__Problem description__:
Go through the entries and copy every line that has the string "breadcrumb" in it.

[Stored data]
################
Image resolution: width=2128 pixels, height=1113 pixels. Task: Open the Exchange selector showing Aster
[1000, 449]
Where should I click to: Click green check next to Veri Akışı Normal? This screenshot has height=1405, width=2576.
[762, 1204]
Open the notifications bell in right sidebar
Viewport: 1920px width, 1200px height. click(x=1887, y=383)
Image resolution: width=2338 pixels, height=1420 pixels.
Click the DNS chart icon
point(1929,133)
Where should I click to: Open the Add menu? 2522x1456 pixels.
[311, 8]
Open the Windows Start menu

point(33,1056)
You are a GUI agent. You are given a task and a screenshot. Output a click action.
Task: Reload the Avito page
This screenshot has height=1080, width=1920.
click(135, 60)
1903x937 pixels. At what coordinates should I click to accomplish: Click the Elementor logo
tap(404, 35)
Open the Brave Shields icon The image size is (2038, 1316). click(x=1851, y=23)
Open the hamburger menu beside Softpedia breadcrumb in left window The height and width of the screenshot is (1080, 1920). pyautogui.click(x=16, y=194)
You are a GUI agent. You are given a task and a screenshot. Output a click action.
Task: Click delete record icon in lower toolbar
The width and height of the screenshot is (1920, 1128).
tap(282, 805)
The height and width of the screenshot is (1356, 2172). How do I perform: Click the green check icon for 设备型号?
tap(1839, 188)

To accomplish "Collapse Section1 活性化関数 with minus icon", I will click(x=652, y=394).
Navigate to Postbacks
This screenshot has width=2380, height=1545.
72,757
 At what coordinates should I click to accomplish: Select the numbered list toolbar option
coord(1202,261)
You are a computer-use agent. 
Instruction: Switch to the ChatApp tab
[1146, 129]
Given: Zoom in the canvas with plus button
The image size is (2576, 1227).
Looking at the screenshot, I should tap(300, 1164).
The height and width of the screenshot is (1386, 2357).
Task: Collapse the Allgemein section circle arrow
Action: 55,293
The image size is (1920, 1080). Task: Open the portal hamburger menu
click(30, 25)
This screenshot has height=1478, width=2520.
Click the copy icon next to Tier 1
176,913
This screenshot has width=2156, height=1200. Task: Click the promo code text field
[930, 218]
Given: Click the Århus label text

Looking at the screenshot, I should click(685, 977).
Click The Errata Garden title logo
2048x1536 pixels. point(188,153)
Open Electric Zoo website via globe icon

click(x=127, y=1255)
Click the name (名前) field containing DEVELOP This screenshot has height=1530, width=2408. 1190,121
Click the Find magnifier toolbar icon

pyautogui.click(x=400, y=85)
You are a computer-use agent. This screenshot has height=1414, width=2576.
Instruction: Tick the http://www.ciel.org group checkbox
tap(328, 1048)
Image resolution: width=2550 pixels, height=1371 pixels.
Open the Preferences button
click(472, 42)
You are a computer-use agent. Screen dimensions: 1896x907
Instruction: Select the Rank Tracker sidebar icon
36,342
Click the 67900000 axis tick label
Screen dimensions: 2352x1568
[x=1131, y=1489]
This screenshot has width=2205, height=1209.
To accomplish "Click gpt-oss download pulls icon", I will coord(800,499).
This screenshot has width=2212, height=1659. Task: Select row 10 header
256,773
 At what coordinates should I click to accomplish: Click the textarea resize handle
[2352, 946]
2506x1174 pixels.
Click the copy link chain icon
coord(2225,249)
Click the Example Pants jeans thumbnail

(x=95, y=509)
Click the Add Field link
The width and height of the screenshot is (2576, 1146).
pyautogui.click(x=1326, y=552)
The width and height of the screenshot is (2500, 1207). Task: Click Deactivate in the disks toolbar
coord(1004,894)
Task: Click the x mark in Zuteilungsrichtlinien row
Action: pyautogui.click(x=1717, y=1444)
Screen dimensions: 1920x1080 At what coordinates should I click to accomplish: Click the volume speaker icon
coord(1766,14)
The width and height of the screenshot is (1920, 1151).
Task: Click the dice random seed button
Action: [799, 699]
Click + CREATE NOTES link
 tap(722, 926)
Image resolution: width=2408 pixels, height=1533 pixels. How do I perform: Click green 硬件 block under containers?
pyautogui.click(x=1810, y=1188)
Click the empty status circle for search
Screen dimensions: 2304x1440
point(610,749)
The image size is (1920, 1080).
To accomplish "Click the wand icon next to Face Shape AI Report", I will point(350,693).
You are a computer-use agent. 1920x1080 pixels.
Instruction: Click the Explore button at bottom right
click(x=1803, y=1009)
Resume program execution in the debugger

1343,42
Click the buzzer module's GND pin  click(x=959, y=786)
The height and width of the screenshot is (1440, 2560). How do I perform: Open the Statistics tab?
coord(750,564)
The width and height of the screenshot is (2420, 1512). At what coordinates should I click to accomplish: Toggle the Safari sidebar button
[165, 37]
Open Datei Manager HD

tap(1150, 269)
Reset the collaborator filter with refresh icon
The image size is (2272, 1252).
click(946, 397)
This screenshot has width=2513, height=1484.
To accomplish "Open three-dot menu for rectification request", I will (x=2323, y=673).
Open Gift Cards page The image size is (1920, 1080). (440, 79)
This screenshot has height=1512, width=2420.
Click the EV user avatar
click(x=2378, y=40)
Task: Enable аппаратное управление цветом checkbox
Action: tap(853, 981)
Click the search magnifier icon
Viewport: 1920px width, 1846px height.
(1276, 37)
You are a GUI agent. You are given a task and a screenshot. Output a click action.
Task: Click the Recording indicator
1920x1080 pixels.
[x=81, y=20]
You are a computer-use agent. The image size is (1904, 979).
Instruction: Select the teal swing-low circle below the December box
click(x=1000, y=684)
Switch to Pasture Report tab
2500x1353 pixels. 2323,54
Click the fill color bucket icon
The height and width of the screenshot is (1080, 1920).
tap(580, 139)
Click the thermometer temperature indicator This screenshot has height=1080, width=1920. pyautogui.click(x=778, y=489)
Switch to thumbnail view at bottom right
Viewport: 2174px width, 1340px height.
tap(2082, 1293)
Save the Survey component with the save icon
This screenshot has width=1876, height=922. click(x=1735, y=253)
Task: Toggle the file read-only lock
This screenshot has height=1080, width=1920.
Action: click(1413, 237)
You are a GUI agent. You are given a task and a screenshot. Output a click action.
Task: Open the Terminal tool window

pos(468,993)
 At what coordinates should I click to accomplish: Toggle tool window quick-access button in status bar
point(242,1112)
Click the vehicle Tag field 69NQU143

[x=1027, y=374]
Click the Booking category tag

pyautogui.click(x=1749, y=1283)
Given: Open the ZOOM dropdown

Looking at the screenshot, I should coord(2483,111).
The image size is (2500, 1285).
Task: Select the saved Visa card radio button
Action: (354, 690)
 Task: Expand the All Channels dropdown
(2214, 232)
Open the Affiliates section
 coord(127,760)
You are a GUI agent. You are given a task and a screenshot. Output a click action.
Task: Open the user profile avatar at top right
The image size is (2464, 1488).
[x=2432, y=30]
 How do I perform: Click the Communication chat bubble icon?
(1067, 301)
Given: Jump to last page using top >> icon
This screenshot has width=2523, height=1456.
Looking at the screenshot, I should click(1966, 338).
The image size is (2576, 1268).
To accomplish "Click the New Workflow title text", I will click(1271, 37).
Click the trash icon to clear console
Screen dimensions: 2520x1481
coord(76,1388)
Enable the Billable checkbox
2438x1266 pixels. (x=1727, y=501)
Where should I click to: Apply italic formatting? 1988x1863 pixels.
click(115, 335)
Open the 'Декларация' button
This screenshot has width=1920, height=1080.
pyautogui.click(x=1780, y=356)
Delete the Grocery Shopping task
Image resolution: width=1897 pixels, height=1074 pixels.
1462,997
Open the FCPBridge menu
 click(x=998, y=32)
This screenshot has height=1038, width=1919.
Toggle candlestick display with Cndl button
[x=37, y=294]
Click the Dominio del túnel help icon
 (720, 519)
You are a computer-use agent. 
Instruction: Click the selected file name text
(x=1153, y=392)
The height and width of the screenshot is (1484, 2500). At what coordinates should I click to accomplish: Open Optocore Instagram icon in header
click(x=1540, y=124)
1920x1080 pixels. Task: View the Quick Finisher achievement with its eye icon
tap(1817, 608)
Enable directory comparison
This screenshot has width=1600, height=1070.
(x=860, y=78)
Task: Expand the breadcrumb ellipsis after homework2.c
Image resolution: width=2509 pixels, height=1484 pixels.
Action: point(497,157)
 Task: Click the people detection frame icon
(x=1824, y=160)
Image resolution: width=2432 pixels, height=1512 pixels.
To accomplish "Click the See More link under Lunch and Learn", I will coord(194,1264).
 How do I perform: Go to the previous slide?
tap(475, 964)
################
__Your solution__:
Open the hamburger menu beside Softpedia breadcrumb in left window The height and width of the screenshot is (1080, 1920). pyautogui.click(x=16, y=194)
Task: Expand the breadcrumb ellipsis after homework2.c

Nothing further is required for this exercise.